The perfect partner to Harris’s Roland Juno-60 elsewhere. This thin slab of pure analogue is great for strings and leads.
So you make a REALLY expensive Moog too? Great. I’ll take One. If you’re going to go big on Bob then why not get the flagship top-of-the-range?
PPG Wave 2
The way cool, klangerous digital classic and the second of only two digi synths in Harris’s studio. (Wot no Yamaha DX7?) Despite being 98% obscured, its distinctive blue panel and black knobage give it away.
On the floor…
Ah, we see you there. Yes, it’s a classic, though given its subsequent improvements perhaps the Mk 1 wasn’t the one to go for? Hence it being dumped on the floor?…

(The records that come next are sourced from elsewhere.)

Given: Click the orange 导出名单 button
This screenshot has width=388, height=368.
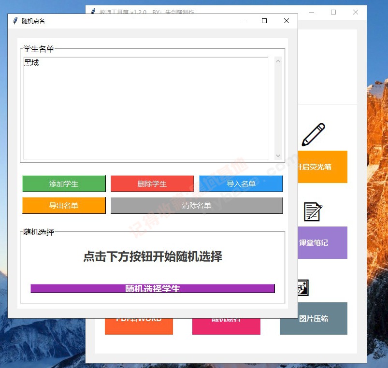Looking at the screenshot, I should [64, 205].
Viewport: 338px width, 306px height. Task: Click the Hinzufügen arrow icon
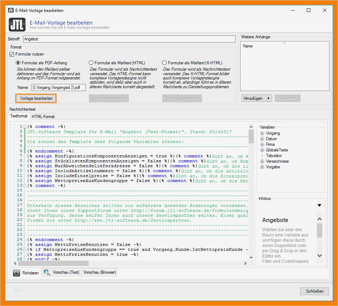click(269, 98)
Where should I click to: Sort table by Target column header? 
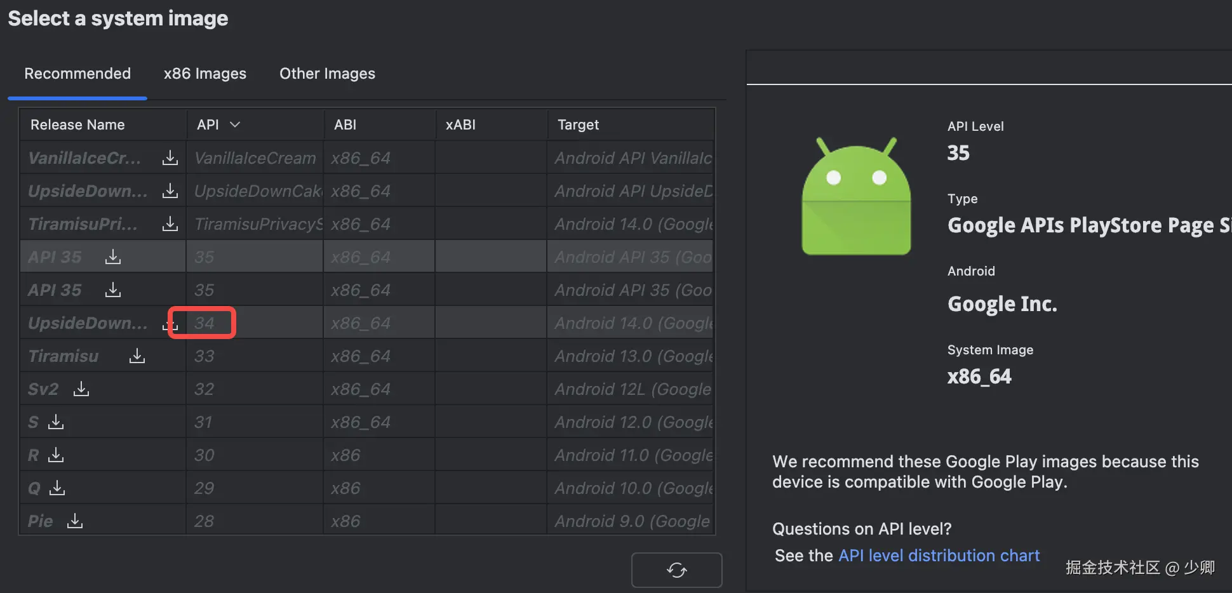pos(578,124)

CS-50? CS-60? Don’t be daft. This is the full classic ’80 with its pin matrix modular patchbay door popped open revealing Harris to be a bit of a tweaker. Notable here as the only Yamaha synth in his collection.
Despite the tiny glimmer in this pic, we can confirm that this a 60 (rather than the earlier 6) thanks to the squished up left-most control panel (note the ‘d’ of Roland finishing in the blue Arpeggio section). This was to make room for the 60’s new ‘Memory’ section far right (out of shot).
Time to rack ‘em up…
Let’s head over to the far left bottom corner and get stuck into those 19-inchers. Starting on the left. Top down…

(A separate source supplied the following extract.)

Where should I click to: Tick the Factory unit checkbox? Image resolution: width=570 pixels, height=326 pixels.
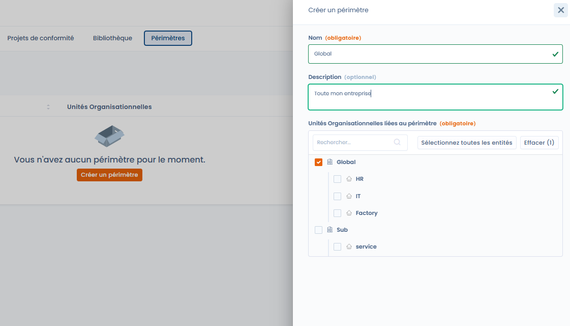(x=337, y=213)
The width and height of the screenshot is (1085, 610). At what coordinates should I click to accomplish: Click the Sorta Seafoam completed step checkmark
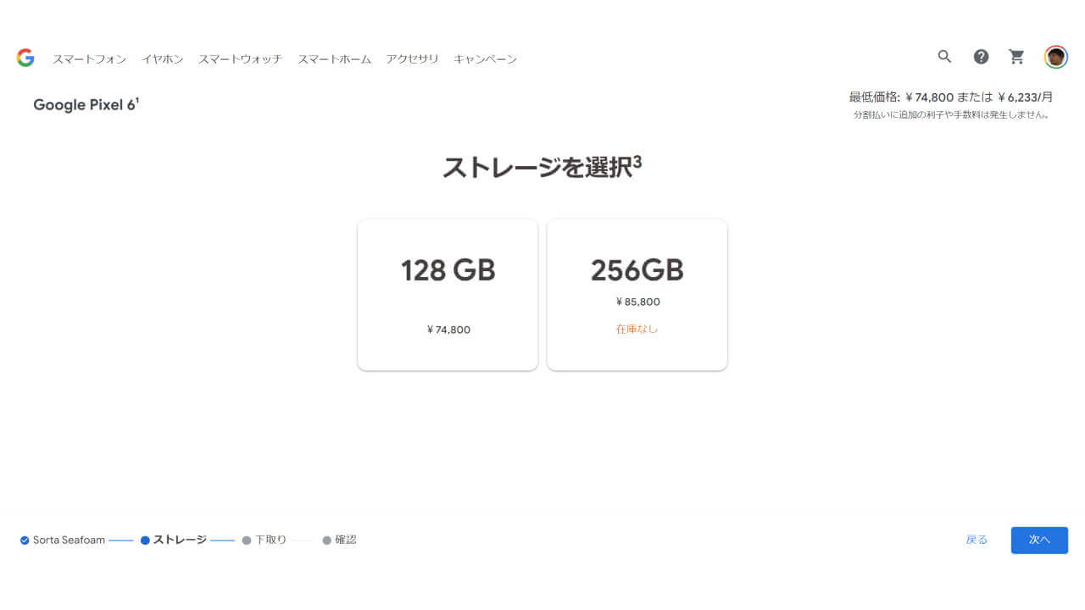click(x=25, y=540)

Furman PL-Plus Power Conditioner
Because classic-packed 19-inch studio racks are like hair - so much smoother with a little conditioner. This unobtrusive box keeps all the ones below fed and happy.
Universal Audio LA-2A
Of course there’s an LA-2A here, and its position at the top of the rack lets us know just how important it is, with its simple (world famous) gain and reduction dials within easy reach.
OK. So not the authentic Pultec but this faithful remake is among the best. The low frequency boost and cut features make it an essential for adding magic to kicks.
Empirical Labs EL8XS Distressor
We’re sure that Harris enjoys flicking the ‘British’ switch on this much-loved see-them-everywhere ultra-versatile compressor to engage its famously aggressive 1:1 mode.
An empty gap
Your eyes do not deceive you. Mr Harris has ONE entire 2U free in his rack. Out of ideas? Out of cash? Nah, we reckon his Chandler RS124 (a notable absentee here) must be in for repair…
Manley Variable Mu Limiter Compressor
Respect due for hunting out and securing this thoughtful, elegant beauty when he’s already got so many compressing classics at hand (see below…)
OK. Right rack. Top down…
Furman PL-Plus Power Conditioner
A second slice of power-smoothing slickness (as seen earlier).
Chandler Limited TG2 Dual Mono Mic Preamp
What a beauty and a surprising, classy find. This recreation of the mic preamp from Abbey Road’s mixing and mastering consoles is a subtle but powerful addition, beloved of pros with genuinely golden ears.
Given the presence of a Neve desk (see below) we’re not sure why Harris needs an 8801 Channel Strip. The 88’ is basically a complete channel from the legendary Neve 88R console with a Neve mic preamplifier, equalisation and dynamics processor on board.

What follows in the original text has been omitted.